Supplied information:
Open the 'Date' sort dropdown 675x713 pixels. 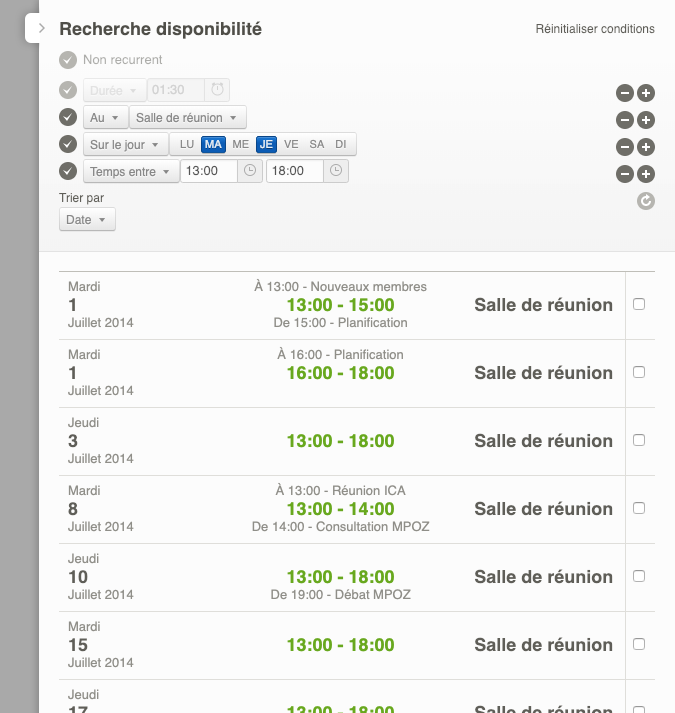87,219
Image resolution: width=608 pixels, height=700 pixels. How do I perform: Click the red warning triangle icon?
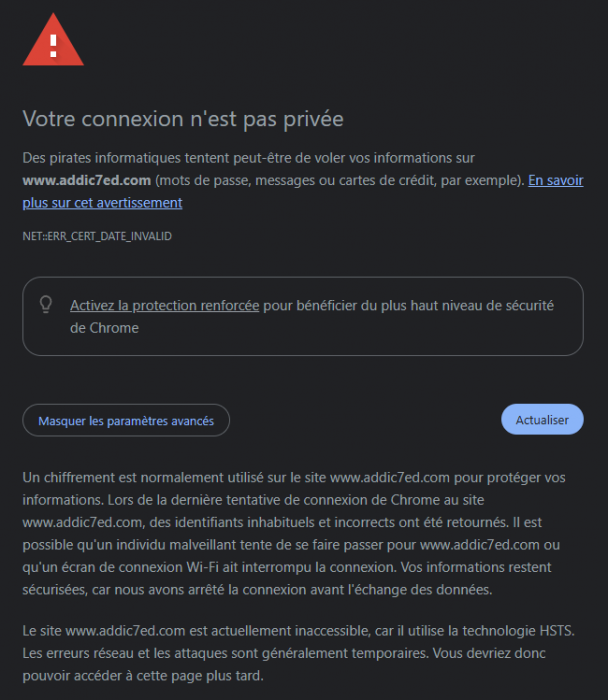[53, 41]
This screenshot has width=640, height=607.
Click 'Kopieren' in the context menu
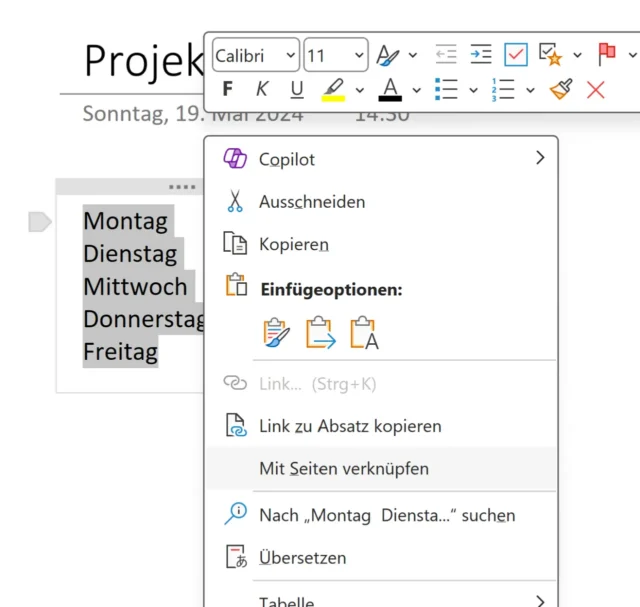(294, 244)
--
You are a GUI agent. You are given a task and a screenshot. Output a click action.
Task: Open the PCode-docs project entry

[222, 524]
...
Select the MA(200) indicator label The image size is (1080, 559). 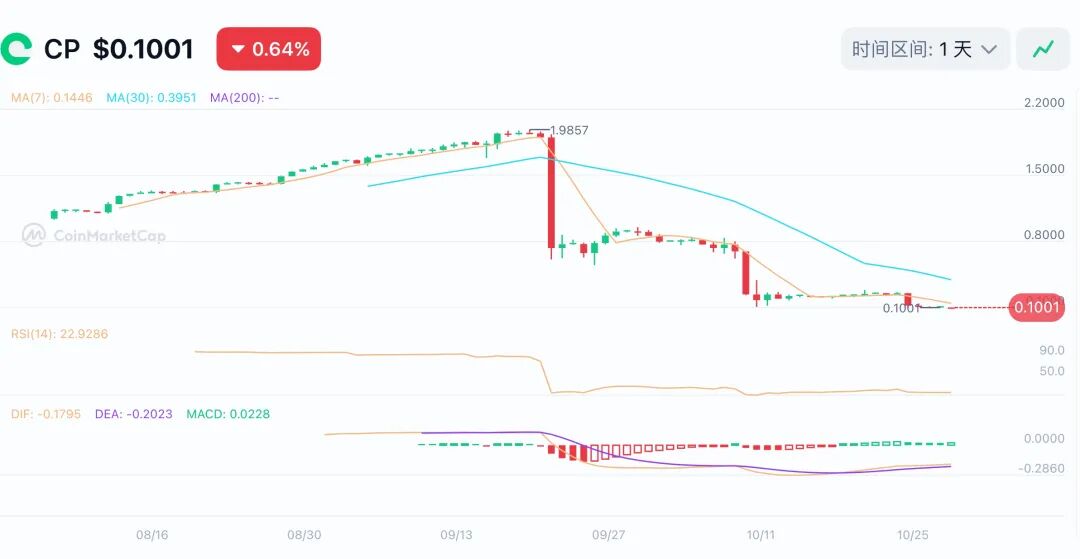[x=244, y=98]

Required work: Filter the records for the string "screenshot" and copy every line that holds it.

Your solution:
This screenshot has width=640, height=607.
You are a GUI agent. You are given a task and a screenshot. Output a click action.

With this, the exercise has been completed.